» **Task to complete**
Look for the string "text" in the listing below and copy every line in which it appears.

- Opening Delimiter -

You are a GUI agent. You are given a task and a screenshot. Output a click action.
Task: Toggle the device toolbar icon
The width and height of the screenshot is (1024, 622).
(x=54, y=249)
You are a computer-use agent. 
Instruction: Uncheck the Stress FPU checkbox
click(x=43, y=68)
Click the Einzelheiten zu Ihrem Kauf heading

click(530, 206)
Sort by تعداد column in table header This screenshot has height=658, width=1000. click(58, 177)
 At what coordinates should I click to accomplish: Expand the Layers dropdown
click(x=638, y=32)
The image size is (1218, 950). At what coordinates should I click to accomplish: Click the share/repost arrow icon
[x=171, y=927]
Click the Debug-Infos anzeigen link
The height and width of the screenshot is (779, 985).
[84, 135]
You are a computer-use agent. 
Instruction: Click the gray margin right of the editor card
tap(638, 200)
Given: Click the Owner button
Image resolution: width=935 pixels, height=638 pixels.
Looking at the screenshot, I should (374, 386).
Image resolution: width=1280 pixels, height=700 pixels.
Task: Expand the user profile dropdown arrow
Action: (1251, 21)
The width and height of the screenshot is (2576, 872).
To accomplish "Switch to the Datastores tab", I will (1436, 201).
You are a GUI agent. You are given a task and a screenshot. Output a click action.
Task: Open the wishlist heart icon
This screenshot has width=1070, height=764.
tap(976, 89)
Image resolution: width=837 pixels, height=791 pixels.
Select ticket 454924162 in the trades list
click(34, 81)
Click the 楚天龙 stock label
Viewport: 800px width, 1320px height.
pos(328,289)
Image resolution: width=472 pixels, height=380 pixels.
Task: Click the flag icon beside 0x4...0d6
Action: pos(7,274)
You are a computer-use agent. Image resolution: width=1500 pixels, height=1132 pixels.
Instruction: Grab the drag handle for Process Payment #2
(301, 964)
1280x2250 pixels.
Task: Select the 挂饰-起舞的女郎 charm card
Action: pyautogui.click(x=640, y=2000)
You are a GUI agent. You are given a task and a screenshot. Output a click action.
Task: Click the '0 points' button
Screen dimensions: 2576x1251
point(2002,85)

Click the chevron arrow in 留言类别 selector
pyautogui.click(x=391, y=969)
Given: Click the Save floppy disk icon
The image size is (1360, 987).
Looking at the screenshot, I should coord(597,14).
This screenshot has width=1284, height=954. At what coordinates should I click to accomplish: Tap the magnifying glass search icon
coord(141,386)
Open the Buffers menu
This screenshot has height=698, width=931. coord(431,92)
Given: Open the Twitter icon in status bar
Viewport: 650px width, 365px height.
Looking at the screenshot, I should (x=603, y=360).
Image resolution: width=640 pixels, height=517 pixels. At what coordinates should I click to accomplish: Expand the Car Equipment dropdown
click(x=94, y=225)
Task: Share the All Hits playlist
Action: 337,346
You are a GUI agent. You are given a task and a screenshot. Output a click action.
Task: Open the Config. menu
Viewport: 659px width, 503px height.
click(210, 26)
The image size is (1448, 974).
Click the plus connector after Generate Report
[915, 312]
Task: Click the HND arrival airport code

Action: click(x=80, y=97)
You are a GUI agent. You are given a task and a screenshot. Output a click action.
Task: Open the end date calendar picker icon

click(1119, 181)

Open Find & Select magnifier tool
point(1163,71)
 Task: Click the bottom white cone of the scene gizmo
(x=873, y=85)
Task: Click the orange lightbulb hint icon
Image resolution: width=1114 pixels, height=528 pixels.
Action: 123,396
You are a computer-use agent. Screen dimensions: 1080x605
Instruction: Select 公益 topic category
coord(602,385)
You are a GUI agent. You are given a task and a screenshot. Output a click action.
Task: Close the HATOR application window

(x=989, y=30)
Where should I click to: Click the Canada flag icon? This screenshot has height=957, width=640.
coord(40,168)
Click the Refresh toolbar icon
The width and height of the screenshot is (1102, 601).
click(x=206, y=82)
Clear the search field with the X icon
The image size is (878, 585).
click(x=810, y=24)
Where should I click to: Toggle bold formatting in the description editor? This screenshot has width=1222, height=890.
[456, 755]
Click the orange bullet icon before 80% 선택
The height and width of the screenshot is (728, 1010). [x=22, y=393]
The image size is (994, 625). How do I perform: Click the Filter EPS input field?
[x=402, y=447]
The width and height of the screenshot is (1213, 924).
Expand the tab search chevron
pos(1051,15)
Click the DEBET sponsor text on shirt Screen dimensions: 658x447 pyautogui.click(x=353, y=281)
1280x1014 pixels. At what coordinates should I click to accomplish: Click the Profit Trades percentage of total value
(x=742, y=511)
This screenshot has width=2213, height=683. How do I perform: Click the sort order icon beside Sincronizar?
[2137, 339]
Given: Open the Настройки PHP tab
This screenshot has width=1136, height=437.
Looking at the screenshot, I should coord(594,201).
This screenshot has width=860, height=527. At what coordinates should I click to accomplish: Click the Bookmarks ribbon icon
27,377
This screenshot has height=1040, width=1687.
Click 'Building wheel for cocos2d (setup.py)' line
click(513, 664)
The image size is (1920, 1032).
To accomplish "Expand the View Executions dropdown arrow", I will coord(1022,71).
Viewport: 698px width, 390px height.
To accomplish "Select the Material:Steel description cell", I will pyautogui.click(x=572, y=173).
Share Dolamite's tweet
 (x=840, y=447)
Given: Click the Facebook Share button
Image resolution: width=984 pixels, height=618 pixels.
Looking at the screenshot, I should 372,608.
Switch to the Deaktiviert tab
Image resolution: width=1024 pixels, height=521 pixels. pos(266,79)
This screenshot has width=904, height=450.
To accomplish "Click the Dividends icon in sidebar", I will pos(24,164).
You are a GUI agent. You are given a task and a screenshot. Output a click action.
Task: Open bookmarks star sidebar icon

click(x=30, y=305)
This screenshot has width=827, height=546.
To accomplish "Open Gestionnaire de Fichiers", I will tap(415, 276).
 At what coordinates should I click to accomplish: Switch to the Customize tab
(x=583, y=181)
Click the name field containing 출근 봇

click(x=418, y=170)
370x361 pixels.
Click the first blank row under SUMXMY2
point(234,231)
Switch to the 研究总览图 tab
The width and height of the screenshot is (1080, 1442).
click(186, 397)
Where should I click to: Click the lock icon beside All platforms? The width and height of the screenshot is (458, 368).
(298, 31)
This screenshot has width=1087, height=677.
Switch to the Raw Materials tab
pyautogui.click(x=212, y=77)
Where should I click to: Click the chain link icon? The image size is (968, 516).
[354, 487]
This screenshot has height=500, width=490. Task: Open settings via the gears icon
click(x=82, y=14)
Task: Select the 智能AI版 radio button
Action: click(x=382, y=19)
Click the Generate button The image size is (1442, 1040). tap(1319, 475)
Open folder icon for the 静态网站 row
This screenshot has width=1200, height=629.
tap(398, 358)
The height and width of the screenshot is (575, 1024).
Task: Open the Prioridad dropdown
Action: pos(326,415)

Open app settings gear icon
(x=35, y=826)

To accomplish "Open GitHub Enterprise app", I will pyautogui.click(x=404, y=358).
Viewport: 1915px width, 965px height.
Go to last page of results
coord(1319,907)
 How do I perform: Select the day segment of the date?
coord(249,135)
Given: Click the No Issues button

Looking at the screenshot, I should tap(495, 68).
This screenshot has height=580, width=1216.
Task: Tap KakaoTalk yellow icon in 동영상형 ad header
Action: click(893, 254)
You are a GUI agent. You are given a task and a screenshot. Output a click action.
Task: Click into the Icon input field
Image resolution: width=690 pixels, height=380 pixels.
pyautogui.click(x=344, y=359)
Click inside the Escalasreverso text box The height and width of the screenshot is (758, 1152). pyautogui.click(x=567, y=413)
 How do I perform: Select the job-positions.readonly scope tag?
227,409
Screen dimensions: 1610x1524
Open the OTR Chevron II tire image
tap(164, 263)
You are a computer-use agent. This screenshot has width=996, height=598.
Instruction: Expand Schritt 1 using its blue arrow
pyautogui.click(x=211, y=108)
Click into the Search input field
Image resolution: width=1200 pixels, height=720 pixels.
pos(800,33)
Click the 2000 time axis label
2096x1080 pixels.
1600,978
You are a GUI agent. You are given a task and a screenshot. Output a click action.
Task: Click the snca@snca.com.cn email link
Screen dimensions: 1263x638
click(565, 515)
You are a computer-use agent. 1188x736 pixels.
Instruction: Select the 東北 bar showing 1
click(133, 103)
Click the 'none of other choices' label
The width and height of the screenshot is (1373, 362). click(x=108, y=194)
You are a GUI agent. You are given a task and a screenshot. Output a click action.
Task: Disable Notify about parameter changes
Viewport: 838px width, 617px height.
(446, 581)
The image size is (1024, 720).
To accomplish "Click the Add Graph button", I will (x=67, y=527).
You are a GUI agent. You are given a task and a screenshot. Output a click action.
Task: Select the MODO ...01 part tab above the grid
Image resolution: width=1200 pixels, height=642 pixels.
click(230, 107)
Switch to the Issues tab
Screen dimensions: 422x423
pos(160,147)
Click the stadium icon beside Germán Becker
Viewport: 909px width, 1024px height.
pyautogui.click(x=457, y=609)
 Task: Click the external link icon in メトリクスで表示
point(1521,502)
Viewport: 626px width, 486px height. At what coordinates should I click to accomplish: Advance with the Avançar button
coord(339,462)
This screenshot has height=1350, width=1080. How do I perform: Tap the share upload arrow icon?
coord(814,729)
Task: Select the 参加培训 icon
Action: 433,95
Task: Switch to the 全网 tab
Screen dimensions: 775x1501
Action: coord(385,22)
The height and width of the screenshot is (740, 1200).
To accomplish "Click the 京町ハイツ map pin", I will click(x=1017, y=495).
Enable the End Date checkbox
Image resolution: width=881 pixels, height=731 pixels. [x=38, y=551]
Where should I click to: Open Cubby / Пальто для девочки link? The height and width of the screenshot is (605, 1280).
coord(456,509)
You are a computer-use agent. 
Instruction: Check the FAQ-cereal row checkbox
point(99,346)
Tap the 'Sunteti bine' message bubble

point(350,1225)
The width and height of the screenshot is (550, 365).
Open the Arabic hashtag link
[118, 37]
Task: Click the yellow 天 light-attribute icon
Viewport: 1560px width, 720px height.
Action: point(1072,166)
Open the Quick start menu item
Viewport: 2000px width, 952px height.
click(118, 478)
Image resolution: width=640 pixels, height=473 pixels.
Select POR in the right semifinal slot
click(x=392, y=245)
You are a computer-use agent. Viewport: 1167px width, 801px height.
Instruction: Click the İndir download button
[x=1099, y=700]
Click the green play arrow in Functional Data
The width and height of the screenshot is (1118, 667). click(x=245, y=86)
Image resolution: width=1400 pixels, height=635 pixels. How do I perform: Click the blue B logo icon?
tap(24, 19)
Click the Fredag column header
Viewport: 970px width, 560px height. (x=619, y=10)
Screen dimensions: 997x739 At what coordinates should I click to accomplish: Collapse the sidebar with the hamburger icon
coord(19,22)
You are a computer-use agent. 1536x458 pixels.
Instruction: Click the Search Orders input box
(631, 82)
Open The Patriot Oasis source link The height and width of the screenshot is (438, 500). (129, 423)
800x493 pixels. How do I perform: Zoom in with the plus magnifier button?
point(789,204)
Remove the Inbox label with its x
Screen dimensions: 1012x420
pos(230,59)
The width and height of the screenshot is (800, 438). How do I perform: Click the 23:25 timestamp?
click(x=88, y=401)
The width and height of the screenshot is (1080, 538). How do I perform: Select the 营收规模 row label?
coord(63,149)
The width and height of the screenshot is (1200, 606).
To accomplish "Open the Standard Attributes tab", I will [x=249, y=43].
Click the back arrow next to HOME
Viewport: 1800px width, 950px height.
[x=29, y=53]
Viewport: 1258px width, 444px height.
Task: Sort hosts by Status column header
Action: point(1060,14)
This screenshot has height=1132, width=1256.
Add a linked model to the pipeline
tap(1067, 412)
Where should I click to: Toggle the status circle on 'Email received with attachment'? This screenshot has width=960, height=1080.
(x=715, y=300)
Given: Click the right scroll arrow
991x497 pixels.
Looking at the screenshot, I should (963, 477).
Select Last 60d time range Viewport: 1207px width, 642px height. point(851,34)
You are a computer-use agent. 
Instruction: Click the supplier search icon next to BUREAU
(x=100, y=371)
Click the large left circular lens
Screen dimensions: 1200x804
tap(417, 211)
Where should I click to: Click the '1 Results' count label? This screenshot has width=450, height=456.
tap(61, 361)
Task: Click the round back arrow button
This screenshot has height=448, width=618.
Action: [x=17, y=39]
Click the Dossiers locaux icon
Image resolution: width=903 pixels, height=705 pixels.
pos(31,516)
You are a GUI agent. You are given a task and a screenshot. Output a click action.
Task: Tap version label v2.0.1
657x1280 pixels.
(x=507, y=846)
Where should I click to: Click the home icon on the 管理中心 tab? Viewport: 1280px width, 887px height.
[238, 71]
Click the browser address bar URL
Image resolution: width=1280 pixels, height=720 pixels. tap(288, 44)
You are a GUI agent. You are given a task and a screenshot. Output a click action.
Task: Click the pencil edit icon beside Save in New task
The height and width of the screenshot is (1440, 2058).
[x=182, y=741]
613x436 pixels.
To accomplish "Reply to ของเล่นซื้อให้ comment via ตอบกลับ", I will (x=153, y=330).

- Closing Delimiter -

» **Answer area**
Click the DEBET sponsor text on shirt Screen dimensions: 658x447 pyautogui.click(x=353, y=281)
Click inside the Escalasreverso text box The height and width of the screenshot is (758, 1152). pyautogui.click(x=567, y=413)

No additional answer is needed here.